» **EXERCÍCIOS A COMPLETAR**:
A. Reproduza do trecho sobre as adaptações do livro a parte que começa nas palavras "Miller elegeu Gérard" e termina depois de "empatia do leitor.".
B. Por favor, dê seguimento ao trecho sobre as adaptações do livro a partir da última frase.

Miller elegeu Gérard Depardieu para o protagonista aprisionado e melancólico (assiste a Rebecca de Hitchcock numa das primeiras cenas), enfiado em viagens de carro que atravessam montanhas de Inverno, combinação de doçura e de fúria, acentuada no uso do corpo, um invencível nas cenas de luta. As adaptações alinham no espirito do livro, no desprezo do solitário protagonista pelas convenções, homicídios executados como actos ordinários, crimes sem castigo, um mundo irracional e repleto de ambiguidades. A fechar as narrativas, as adaptações perdem-se do livro, da assunção de protagonismo do duplo Neumeister, uma troca como quem representa um papel, um possível contra-campo de si próprio, a ampliar a empatia do leitor.

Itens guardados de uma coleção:
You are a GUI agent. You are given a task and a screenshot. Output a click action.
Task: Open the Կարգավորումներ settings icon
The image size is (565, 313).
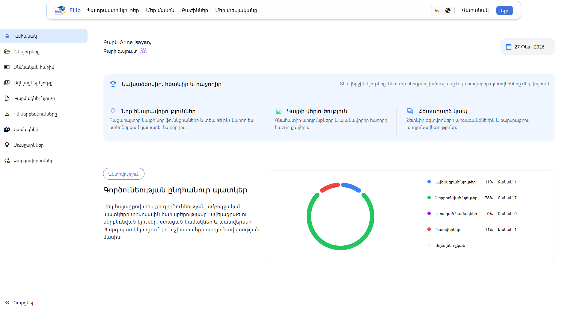[7, 161]
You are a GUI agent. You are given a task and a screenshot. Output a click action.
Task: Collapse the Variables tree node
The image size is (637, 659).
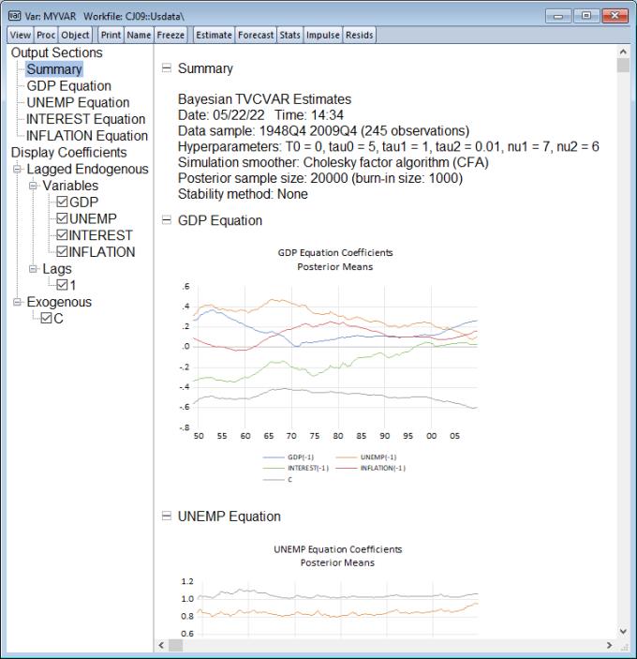tap(34, 187)
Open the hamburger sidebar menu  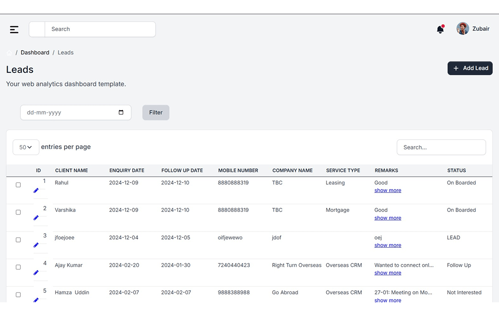[x=14, y=30]
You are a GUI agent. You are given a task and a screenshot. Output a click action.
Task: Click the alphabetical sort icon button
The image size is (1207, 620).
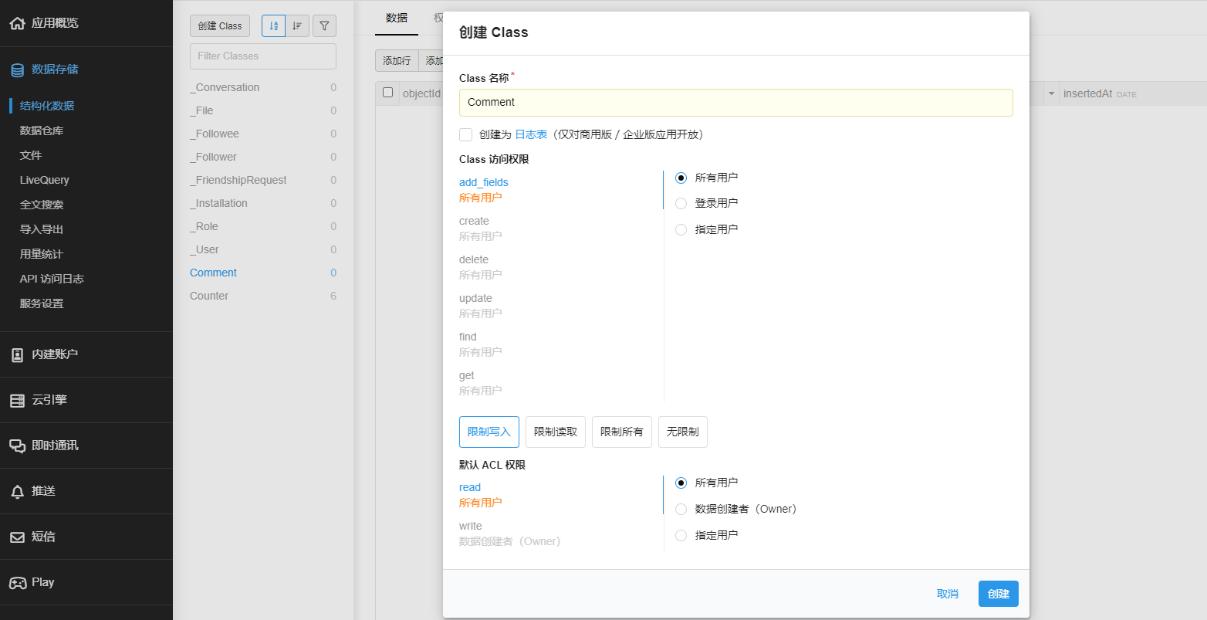[x=273, y=25]
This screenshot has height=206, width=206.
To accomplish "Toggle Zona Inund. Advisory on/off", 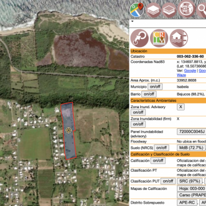I will coord(138,112).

» **RESPOSTAS POR ITEM**:
A.
Miller elegeu Gérard Depardieu para o protagonista aprisionado e melancólico (assiste a Rebecca de Hitchcock numa das primeiras cenas), enfiado em viagens de carro que atravessam montanhas de Inverno, combinação de doçura e de fúria, acentuada no uso do corpo, um invencível nas cenas de luta. As adaptações alinham no espirito do livro, no desprezo do solitário protagonista pelas convenções, homicídios executados como actos ordinários, crimes sem castigo, um mundo irracional e repleto de ambiguidades. A fechar as narrativas, as adaptações perdem-se do livro, da assunção de protagonismo do duplo Neumeister, uma troca como quem representa um papel, um possível contra-campo de si próprio, a ampliar a empatia do leitor.

B.
Em Sous le Soleil de Satan (1987), Depardieu é expulso da sua paróquia e recebe de Maurice Pialat, sacerdote mais velho, o seguinte ditame: “Você não nasceu para agradar. O mundo odeia o seu desejo de poder. Quando vencerá a desconfiança e a oposição dos outros? A negação de todos? Nunca irão deixá-lo.” Pialat, como se pensasse alto, sobre o seu percurso, a antecipar a pateada na entrega da Palma de Ouro. Umas semanas com o Cinema dele: reencontro com L’ Enfance Nue (1967), reverso de Les Quatre Cents Coups (1959), sem a caução da cidade cinema de Truffaut, o inicio de uma via solitária que escolheu outras geografias, a província; Nous Ne Vieillirons Pas Ensemble (1972), um realizador à deriva e num caos sentimental, armado de uma câmara que abre caminho através de uma arruada, uma fúria que só se esbate nas viagens entre a cidade e o mar; intimidades, famílias e morte, do definhar vagaroso da mãe em La Gueule Ouverte (1974), do desaparecimento do pai no derradeiro Le Garçu (1995), um realizador tão obstinado como Van Gogh (1991) na penúria dos últimos dias, que se fez transbordar para dentro do plano, um velho padre e um pai (À nos Amours, 1983), severidade que termina em ternura; e, por fim, a performance de um corpo, do desmedido Depardieu, aos tombos com Huppert e Marceau em Loulou (1980) e Police (1985). Pialat nada nos adianta das personagens, as suas acções e a duração das cenas revelam as suas motivações, o filme constrói-se à nossa frente: idiossincrático, não há gaveta do naturalismo que o segure, uma obra comovente.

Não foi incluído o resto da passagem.